Hydralazine Pediatric Dose — Hypertensive Urgency

Hydralazine is a direct-acting arterial vasodilator that reduces systemic vascular resistance by relaxing vascular smooth muscle. It is used in pediatric patients for the acute management of hypertensive urgency when rapid blood pressure reduction via the intravenous route is indicated. Hydralazine has a well-established role in pediatric hypertension management, particularly in inpatient and intensive care settings.

Pediatric Dosing

The recommended intravenous dose for hypertensive urgency is 0.1–0.2 mg/kg/dose every 1–2 hours IV as needed (PRN). The maximum single dose is 20 mg IV.

  • Route: Intravenous (IV)
  • Dose: 0.1–0.2 mg/kg/dose
  • Frequency: Every 1–2 hours PRN
  • Maximum single dose: 20 mg IV

Worked example — 20 kg child: 20 kg × 0.1 mg/kg = 2 mg (low end); 20 kg × 0.2 mg/kg = 4 mg (high end) per dose. Worked example — 70 kg adolescent: 70 kg × 0.2 mg/kg = 14 mg per dose (does not exceed the 20 mg maximum). Note: Renal consultation is required in non-ICU patients.

Indications and Clinical Context

Hydralazine is indicated for the acute treatment of hypertensive urgency in pediatric patients, including those with hypertension secondary to renal disease, which is among the most common causes of severe hypertension in children. It is classified as a cardiovascular emergency agent. Its direct vasodilatory mechanism provides predictable blood pressure lowering, making it a useful option when rapid but controlled reduction in blood pressure is required in the inpatient setting.

Given the significant prevalence of renal etiologies underlying pediatric hypertensive urgency, a nephrology or renal consultation is required for all non-ICU patients receiving this agent. Clinicians should identify and address underlying causes while initiating antihypertensive therapy, in accordance with standard pediatric hypertension management guidelines.

Administration and Monitoring

Hydralazine should be administered intravenously in monitored settings. Doses may be given as a slow IV push; consult institutional protocol for specific infusion guidance and dilution requirements. The maximum single dose is 20 mg IV; doses should not exceed this threshold regardless of weight-based calculation. Blood pressure should be monitored continuously or at frequent intervals following each dose to assess response and avoid excessive hypotension.

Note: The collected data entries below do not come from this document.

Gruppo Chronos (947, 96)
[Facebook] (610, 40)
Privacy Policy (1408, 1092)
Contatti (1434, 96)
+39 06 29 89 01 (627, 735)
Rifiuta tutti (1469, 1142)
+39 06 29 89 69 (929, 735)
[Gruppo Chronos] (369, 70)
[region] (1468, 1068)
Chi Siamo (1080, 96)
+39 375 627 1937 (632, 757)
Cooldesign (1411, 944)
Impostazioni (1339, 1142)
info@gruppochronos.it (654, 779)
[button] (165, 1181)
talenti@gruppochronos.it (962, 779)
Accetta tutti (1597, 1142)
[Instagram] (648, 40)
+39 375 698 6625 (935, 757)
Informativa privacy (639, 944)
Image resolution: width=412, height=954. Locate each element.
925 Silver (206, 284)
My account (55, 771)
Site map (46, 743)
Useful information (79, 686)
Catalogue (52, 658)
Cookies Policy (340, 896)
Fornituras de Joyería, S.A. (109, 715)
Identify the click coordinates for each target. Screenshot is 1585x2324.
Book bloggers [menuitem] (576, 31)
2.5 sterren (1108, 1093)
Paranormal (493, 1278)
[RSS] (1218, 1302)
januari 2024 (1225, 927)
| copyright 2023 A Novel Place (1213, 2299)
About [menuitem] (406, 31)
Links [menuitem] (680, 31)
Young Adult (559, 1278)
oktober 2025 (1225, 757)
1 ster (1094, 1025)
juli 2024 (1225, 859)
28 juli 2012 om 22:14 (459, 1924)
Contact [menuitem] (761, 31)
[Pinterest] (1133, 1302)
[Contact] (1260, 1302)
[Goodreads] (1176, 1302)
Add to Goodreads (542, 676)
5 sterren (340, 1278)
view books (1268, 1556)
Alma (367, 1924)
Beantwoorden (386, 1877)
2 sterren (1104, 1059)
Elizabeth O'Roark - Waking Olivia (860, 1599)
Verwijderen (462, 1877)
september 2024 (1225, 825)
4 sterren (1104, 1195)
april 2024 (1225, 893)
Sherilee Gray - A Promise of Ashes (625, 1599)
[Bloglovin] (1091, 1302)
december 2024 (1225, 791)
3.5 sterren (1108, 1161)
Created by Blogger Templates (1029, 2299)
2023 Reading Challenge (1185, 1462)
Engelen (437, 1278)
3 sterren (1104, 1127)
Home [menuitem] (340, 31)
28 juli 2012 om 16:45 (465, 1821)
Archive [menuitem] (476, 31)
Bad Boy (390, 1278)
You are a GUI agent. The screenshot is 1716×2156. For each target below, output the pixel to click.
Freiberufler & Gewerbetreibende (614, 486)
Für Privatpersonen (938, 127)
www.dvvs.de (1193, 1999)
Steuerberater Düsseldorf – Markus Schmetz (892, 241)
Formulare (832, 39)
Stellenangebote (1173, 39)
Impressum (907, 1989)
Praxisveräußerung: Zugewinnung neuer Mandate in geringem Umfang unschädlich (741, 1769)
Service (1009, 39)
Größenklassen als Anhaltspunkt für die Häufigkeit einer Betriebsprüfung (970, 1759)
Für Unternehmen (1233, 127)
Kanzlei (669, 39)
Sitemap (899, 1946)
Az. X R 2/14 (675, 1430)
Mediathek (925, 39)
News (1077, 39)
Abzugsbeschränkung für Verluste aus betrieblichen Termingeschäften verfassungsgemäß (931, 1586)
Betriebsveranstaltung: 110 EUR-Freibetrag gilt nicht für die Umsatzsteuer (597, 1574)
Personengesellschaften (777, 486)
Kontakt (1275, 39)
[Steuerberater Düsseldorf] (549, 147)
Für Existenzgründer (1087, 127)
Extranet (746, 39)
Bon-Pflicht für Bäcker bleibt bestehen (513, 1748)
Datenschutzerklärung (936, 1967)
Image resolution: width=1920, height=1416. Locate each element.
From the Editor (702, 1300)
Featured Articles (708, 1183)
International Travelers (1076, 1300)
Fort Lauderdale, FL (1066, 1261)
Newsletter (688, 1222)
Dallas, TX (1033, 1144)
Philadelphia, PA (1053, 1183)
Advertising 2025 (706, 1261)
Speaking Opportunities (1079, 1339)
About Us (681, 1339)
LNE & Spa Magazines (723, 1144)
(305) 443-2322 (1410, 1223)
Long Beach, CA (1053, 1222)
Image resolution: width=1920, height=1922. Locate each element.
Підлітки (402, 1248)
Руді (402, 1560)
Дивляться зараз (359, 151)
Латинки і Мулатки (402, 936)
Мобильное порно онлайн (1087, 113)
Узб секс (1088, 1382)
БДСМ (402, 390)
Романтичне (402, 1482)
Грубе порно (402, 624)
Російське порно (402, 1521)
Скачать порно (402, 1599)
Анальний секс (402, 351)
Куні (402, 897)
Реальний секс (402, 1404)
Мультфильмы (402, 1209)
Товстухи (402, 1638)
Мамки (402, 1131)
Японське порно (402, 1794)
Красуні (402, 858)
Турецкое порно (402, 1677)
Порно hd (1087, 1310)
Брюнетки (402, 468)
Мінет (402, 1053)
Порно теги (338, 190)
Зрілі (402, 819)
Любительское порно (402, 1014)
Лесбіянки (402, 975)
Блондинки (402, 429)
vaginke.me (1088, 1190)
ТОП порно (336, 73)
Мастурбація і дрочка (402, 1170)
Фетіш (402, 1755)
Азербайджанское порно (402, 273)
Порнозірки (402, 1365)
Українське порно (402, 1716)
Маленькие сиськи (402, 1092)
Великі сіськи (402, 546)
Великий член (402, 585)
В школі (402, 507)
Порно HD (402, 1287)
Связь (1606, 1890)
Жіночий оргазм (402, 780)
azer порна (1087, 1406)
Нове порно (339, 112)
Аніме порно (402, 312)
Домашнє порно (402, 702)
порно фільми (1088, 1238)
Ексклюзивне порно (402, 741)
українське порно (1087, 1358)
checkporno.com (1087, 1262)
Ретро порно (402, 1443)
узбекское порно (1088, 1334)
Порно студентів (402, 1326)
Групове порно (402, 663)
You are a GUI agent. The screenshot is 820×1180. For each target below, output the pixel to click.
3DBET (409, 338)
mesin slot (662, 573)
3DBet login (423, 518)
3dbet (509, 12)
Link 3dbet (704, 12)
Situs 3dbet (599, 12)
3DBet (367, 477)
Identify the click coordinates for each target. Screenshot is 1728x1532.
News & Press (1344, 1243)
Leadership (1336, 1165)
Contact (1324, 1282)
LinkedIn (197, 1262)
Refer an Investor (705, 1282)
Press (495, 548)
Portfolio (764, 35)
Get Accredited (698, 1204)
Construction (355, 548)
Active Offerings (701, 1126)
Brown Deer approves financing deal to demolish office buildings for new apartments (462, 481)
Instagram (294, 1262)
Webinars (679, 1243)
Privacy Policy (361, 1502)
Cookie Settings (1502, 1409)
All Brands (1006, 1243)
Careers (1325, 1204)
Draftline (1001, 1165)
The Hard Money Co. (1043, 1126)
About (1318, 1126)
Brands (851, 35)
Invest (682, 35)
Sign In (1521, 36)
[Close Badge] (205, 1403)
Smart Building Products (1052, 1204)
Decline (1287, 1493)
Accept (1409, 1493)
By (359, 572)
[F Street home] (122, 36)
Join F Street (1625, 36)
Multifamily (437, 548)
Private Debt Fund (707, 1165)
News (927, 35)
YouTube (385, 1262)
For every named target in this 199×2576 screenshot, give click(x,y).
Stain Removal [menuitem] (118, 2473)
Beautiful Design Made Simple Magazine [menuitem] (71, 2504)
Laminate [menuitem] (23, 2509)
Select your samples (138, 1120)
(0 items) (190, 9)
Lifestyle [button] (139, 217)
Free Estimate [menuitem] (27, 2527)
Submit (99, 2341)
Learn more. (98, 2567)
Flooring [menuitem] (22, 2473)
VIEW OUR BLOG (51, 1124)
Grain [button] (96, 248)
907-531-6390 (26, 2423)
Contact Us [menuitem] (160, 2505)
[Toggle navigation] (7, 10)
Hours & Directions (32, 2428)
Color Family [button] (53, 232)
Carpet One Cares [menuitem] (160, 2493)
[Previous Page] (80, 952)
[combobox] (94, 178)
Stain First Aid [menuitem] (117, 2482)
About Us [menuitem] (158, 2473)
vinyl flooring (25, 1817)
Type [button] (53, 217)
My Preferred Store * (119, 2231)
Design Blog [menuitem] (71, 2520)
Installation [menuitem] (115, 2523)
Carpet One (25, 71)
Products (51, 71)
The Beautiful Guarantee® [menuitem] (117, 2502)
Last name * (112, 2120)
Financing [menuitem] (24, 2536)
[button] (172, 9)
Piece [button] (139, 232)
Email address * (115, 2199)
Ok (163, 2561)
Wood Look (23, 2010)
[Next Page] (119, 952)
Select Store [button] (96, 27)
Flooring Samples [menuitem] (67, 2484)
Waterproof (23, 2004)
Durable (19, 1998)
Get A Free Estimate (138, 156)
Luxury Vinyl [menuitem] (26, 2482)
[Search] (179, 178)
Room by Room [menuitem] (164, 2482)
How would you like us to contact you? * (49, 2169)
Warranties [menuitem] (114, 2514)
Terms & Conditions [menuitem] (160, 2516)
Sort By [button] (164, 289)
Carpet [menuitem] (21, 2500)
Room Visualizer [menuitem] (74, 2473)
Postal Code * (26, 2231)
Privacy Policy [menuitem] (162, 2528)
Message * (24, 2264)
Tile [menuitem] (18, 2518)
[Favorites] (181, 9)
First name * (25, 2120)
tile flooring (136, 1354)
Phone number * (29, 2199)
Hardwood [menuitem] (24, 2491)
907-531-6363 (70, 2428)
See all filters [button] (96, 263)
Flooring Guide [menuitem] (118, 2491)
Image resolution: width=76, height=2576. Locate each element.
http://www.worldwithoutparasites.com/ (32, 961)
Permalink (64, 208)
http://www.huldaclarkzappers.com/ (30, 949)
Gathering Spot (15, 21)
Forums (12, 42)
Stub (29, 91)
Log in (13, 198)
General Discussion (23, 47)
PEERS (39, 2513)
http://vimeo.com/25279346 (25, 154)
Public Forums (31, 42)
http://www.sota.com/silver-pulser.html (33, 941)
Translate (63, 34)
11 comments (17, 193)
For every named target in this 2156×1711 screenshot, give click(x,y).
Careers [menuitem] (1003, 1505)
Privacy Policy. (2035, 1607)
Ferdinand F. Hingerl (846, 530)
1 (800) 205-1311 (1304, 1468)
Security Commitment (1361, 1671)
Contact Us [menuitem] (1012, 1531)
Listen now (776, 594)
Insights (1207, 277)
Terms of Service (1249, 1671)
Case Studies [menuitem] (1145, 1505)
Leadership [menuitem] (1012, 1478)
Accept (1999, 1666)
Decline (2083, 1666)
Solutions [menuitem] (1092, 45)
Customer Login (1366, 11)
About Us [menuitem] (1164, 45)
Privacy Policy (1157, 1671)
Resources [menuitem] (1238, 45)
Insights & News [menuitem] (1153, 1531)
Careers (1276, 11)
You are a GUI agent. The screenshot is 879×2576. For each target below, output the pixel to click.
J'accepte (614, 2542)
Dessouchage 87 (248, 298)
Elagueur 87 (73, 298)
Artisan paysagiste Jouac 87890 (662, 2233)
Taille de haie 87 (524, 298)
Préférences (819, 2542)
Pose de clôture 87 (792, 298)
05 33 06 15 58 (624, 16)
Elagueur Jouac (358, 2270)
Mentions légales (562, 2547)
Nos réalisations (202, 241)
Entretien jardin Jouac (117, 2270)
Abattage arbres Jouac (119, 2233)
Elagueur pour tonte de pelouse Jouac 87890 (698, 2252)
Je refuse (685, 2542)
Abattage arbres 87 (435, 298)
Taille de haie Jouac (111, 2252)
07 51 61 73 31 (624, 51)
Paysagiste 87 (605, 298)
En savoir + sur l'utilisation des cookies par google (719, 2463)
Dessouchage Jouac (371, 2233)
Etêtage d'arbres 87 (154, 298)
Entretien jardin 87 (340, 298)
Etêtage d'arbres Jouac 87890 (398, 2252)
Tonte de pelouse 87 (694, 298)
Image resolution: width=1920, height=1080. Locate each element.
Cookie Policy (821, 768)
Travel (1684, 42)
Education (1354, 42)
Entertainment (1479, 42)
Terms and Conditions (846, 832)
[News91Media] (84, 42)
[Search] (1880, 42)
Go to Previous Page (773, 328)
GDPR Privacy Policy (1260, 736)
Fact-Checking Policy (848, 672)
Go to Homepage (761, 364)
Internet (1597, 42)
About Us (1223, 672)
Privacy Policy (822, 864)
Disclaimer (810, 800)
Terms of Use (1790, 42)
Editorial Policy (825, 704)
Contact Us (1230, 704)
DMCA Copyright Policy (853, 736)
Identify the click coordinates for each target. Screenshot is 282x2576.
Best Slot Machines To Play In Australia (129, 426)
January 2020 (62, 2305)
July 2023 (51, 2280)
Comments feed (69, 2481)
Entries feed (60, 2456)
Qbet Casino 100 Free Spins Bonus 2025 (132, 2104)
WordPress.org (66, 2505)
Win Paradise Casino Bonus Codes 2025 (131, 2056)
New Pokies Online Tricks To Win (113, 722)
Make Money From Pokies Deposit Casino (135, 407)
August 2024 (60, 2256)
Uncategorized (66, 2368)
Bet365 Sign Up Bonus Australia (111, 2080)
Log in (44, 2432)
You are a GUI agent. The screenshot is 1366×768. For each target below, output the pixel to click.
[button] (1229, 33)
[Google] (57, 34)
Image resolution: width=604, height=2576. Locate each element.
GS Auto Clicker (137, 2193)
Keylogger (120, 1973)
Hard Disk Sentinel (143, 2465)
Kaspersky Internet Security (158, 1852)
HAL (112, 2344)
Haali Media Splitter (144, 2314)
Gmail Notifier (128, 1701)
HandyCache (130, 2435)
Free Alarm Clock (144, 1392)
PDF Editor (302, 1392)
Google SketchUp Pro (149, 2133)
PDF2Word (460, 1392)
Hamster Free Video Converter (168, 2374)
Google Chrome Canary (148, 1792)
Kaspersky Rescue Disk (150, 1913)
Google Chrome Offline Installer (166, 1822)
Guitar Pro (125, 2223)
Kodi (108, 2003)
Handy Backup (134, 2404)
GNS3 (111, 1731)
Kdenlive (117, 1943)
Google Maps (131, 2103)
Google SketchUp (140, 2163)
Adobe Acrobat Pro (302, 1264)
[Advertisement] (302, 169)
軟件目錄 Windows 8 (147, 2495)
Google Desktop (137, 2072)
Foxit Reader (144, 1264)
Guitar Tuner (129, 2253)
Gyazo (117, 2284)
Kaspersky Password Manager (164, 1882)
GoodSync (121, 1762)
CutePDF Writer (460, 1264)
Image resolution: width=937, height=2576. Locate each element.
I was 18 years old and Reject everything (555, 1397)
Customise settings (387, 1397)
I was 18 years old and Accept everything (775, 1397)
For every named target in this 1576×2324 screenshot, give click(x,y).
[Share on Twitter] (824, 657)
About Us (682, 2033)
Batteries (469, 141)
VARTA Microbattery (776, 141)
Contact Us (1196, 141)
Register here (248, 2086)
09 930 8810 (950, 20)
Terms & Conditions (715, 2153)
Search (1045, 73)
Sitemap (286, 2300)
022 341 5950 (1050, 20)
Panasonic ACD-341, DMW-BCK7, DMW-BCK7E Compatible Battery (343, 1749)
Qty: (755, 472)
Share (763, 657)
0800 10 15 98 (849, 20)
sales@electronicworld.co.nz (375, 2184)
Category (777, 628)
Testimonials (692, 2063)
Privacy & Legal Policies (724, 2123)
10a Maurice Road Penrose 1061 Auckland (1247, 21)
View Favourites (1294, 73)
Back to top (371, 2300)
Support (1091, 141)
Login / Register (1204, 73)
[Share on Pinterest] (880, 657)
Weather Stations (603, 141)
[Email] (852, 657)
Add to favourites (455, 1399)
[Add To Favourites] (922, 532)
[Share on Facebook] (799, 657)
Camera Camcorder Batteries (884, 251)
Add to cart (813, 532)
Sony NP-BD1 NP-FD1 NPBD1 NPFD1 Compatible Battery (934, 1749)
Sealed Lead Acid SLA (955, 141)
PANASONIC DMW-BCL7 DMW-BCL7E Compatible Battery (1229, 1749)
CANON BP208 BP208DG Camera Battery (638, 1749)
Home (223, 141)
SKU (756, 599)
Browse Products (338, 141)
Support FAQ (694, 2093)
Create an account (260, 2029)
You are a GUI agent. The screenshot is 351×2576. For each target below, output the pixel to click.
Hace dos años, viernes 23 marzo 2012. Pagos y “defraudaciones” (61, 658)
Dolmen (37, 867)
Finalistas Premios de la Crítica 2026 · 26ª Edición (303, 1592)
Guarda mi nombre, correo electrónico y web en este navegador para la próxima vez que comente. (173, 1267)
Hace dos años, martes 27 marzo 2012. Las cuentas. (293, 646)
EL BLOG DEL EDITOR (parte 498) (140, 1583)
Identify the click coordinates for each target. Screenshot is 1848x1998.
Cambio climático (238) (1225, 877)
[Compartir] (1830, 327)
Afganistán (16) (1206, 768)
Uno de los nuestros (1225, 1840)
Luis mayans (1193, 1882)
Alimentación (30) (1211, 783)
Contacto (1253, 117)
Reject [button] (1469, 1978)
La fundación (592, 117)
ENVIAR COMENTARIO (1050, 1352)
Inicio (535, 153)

  • Route: IV only per source dosing guidance
  • Monitoring: Continuous or frequent blood pressure monitoring; heart rate monitoring for reflex tachycardia
  • Key adverse effects: Reflex tachycardia, hypotension, headache, flushing
  • Renal consult: Required for all non-ICU patients
  • Max dose: 20 mg/dose IV — do not exceed
  • Consult institutional protocol for concentration, diluent, and infusion rate specifics

Disclaimer: This article is an educational reference summarizing standard pediatric dosing values. It is not a substitute for clinical judgment. Always verify doses against institutional protocols, the current edition of authoritative references (e.g., Lexicomp, Harriet Lane Handbook, PALS guidelines), the patient’s accurate weight, and any patient-specific factors (renal/hepatic function, allergies, comedications) before administration.